There are fears that with the second term of US President-elect Trump, his campaign promise to lower the corporate income tax rate to 20 percent or 15 percent from the current 21 percent, and an extension of Trump’s 2017 tax cut for individuals and businesses could make reshoring of operations to the US attractive, reducing the competitiveness of offshoring activities in the Philippines, which could lead to a decrease in foreign direct investments and employment from foreign companies in the country.
In addition, lower tax revenues in the US could create funding pressures for the US Federal government without additional revenue generation, which in turn could drive up US bond yields that are likely to attract foreign funds and strengthen the US dollar even more.
Fortunately, the FirstMetroSec analysts said, the Philippines still has a comparative advantage with the passage of the CREATE MORE which has reduced the corporate income tax rate for registered business enterprises to 20 percent from 25 percent.
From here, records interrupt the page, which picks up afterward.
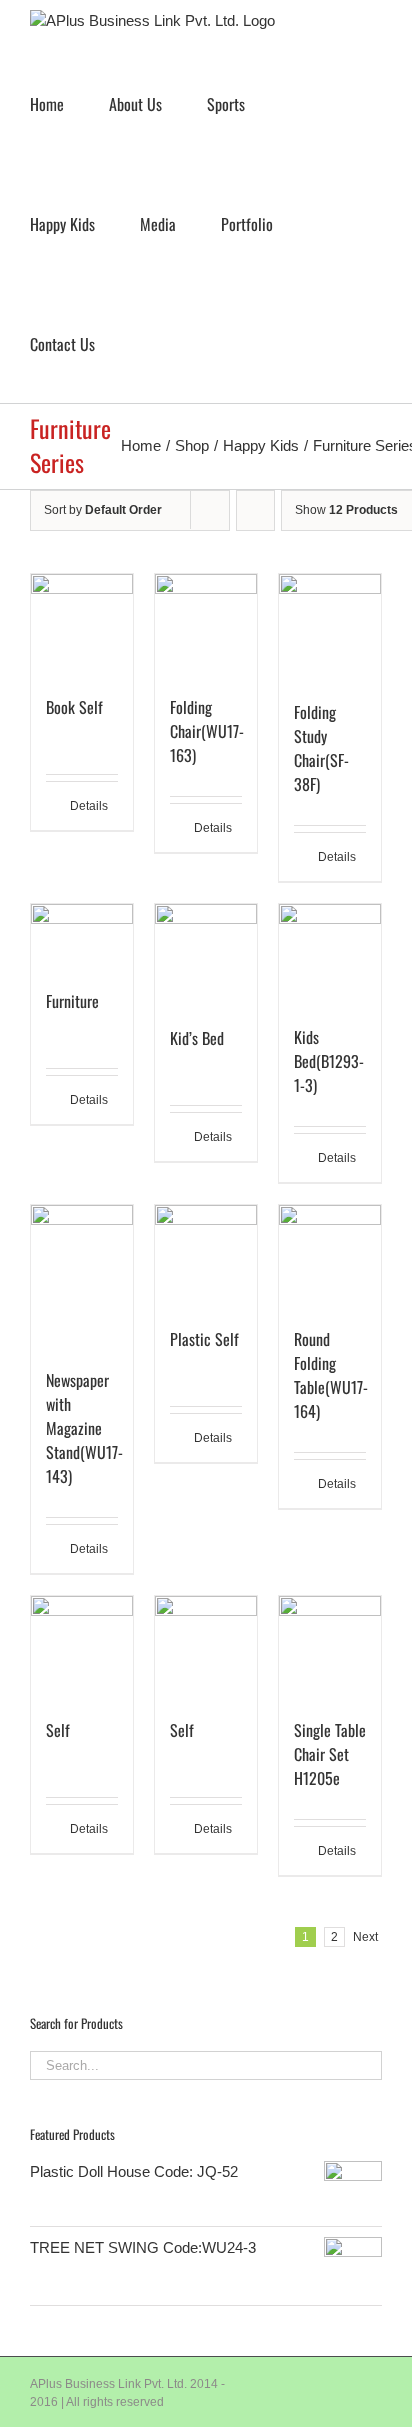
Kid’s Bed (197, 1038)
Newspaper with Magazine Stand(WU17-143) (84, 1428)
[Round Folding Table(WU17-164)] (330, 1256)
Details (89, 806)
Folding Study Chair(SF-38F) (321, 748)
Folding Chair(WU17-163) (207, 731)
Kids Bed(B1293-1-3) (329, 1061)
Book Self (74, 707)
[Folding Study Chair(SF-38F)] (330, 627)
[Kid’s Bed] (206, 955)
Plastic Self (204, 1339)
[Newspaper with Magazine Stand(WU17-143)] (82, 1276)
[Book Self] (82, 625)
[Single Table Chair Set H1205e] (330, 1646)
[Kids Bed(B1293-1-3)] (330, 954)
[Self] (82, 1647)
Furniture (72, 1001)
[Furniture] (82, 936)
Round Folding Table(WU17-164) (331, 1375)
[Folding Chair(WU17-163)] (206, 625)
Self (58, 1730)
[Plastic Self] (206, 1256)
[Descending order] (255, 510)
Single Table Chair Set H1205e (330, 1754)
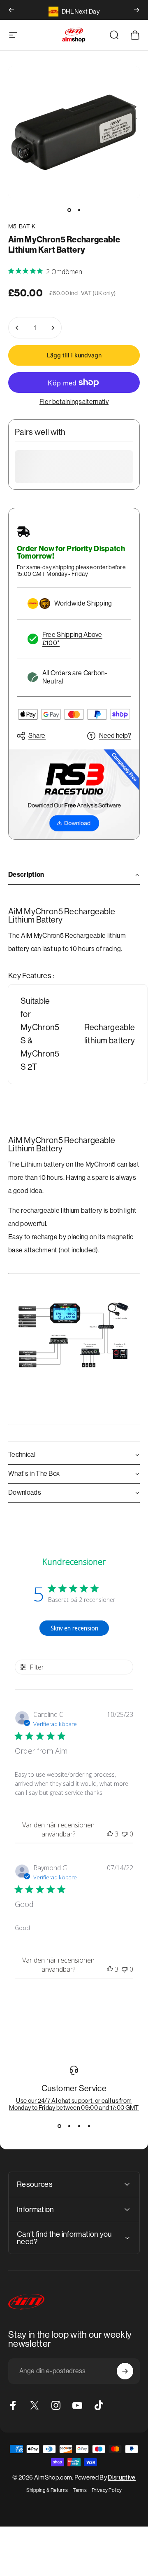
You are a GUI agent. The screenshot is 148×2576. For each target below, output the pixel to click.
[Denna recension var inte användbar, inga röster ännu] (124, 1834)
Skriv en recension (74, 1628)
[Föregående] (11, 10)
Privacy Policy (107, 2490)
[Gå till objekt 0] (69, 210)
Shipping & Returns (47, 2490)
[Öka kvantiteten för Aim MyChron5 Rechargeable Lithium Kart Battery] (52, 327)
On the risks from a possible upward adjustment on US tariffs as promised by Trump of anywhere from 10 to 20 percent, and a 60 percent duty on all US imports from China, the Philippines’ trade surplus to the US could be reduced, plus a slower global trade cycle could flow through our external trade balances especially since China is one of our top trade partners.
The Philippines, the FirstMetroSec analysts pointed out, is primarily a domestically-driven economy through household consumption. Likewise, the country is a net importer and is thus less vulnerable to the protectionist policies of our trade partners.
A downside they see from higher US bond yields and a weak peso is that these will exert pressure on equities valuation, which would support a cautious approach to positioning in Philippine equities. It was pointed out that foreign buyers have already exited the market, with one member of Monday Circle pointing out that the lack of foreign buyers in the Philippine equities market also stems from issues on governance.
FirstMetroSec cited the fact that “the Philippine equities market has seen cumulative outflows of $335 million so far this year, over 2.3 times higher than full year 2023,” with the primary drivers of the outflow due to “high risk-free yields in developed markets, novel and favored investment themes and a strong US dollar.”